Les bons titres ne manquent pas sur ce nouvel album. Après une remarquable intro très apaisante, "The Preacher" sort du lot de par l'ambiance sombre qui émane de son refrain, doté de magnifiques lignes de claviers. Dans la foulée, dans un registre plus calme et mélancolique "Shattered Hearts" enfonce le clou, là encore par son refrain mélodique sur lequel Jo Amore fait des merveilles. Après, ce qui fait que cet album n'est « que » très bon, c'est qu'il manque un peu de moments forts. On en compte vraiment qu'un seul : "The Dominion Gate (part III)". Alors là, attention, Nightmare sort l'artillerie lourde. Sur ce titre, Jo est accompagné par la puissante voix de Magalie Luyten, et même presque défié compte tenu des superbes lignes de chant des couplets où ils se renvoient la balle avec ardeur. Le prérefrain remplit parfaitement son office de rampe de lancement, et le refrain majestueux enfonce définitivement le clou.

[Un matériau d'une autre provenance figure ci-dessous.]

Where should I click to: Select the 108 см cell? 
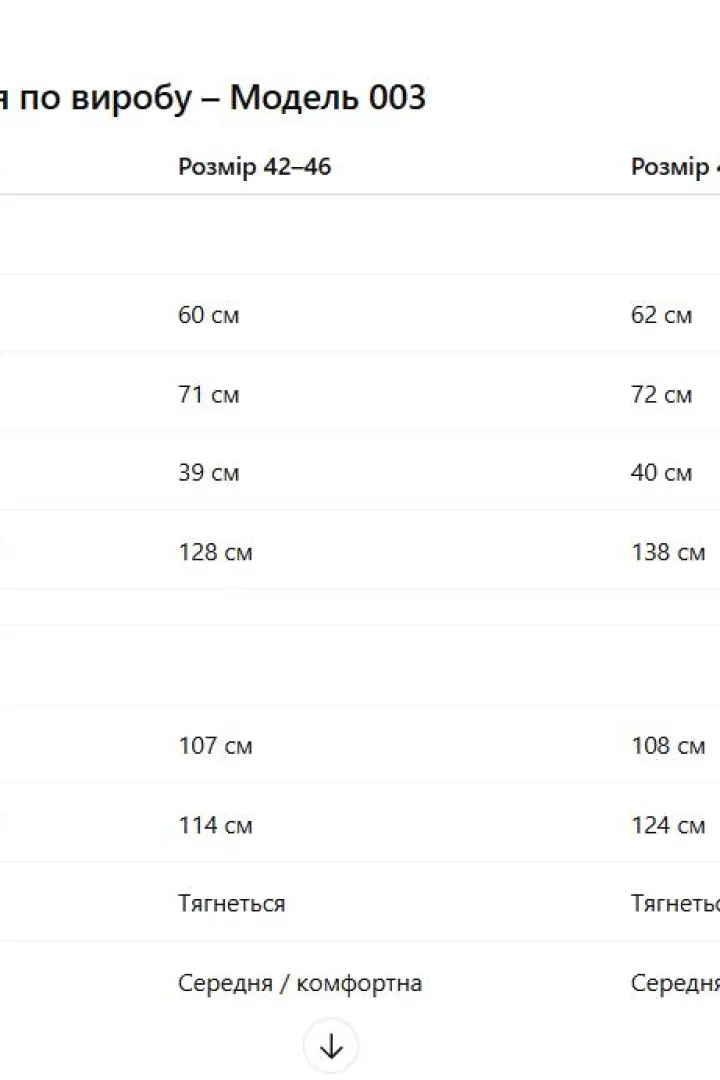668,745
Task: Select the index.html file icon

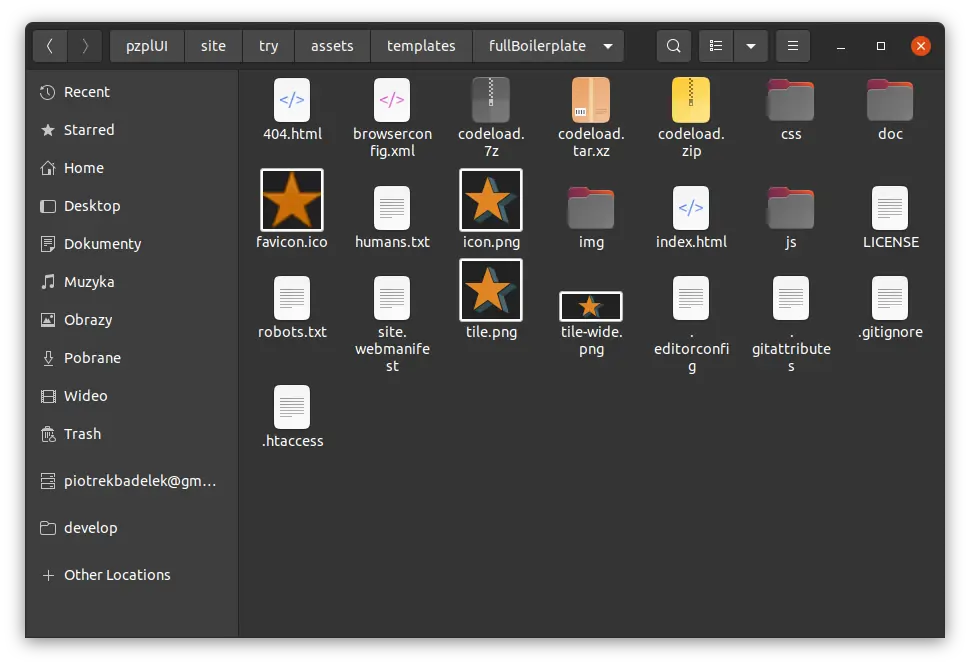Action: point(691,208)
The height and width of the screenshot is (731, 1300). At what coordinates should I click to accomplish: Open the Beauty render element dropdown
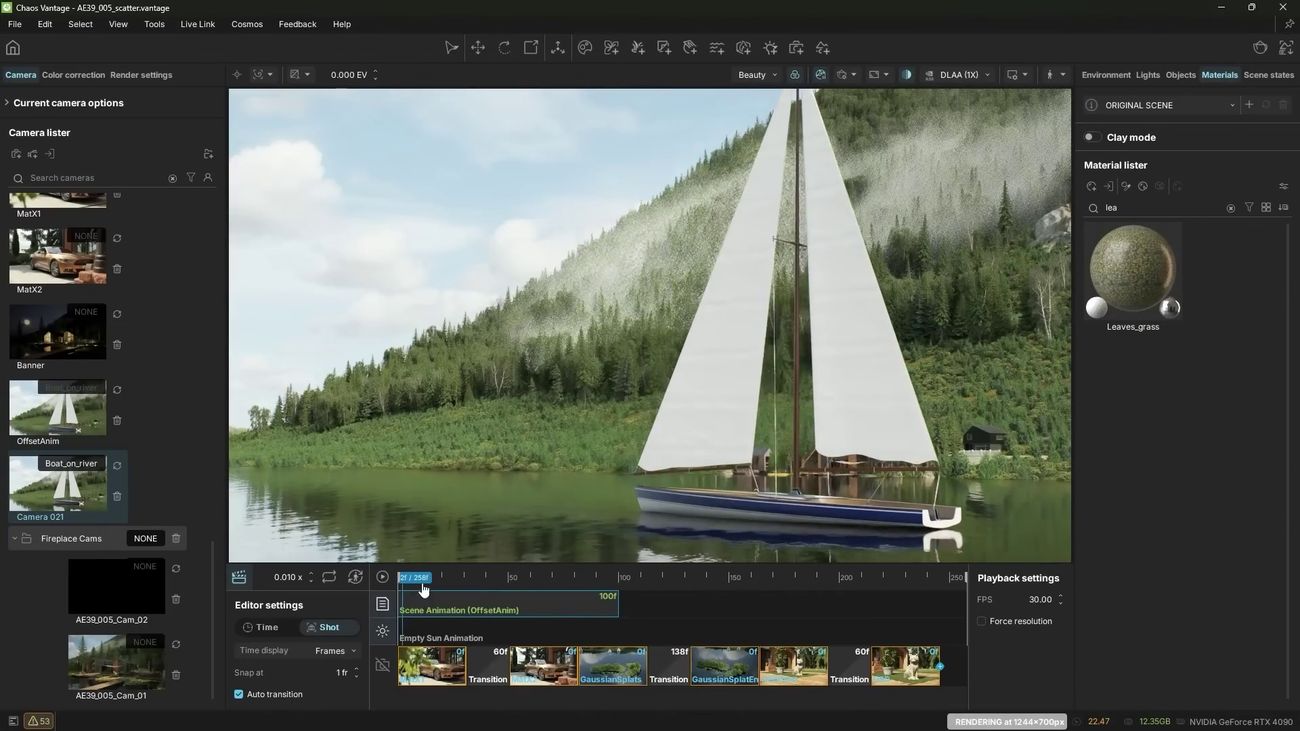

Seul l'exercice symphonique du milieu pourra laisser un peu dubitatif : non pas qu'il soit raté, loin de là, mais à la différence de "Fighting the Darkness" de Primal Fear, il n'est pas du tout intégré au morceau : à la fin, un petit silence et hop, on renchaîne directement sur le prérefrain.
Au bout de 9 titres sur 11, on se dit qu'on se dirige vers un album solide et sans trop de surprises… et c'est le moment que choisit Nightmare pour dégainer la carte mystère. Et là franchement, grand, grand respect à ces messieurs pour continuer d'avancer, quitte à déplaire à la frange la plus conservatrice de son public. La révolution commence avec "Final Outcome", qui vient taper du côté du rock / metal alternatif US, avec son étonnant gimmick de gratte et son refrain catchy avec des chœurs aériens pour le moins inhabituels de la part du groupe. Mais cet échauffement n'est qu'une broutille à côté de "Afterlife". Sur ce titre, Nightmare vient carrément fureter du côté du… neo metal ! Et oui, rien que ça ! Vous ne me croyez pas ? Alors d'après vous, d'où sont issus ces fameux riffs syncopés qui s'en tiennent à une rythmique sur deux notes de guitare sous-accordée ? Et ces lignes de chant à la Korn sur le refrain, parlées plus que chantées ? Pas idiots, Nightmare a composé ce titre à la manière d'Avenged Sevenfold, en brassant ces éléments avec d'autres issus du heavy traditionnel. Et franchement, ce petit coup de jeune est un véritable coup de maître, aussi réussi qu'inattendu. Une nouvelle fois, chapeau !
Peut-être un petit peu moins flamboyant que Genetic Disorder, The Burden of God n'en reste pas moins inspiré et terriblement solide. Fidèle à ses bonnes habitudes, Nightmare continue d'exploiter sa large palette de couleurs, d'où un album une nouvelle fois riche et varié. Cerise sur le gâteau, le groupe s'est même permis quelques petites nouveautés : vous en connaissez beaucoup des groupes qui continuent d'innover au bout de 8 albums (le premier qui répond St Anger prend une claque sur le museau) ? Alors bravo à eux, et ne tardez pas à découvrir ce nouveau trésor.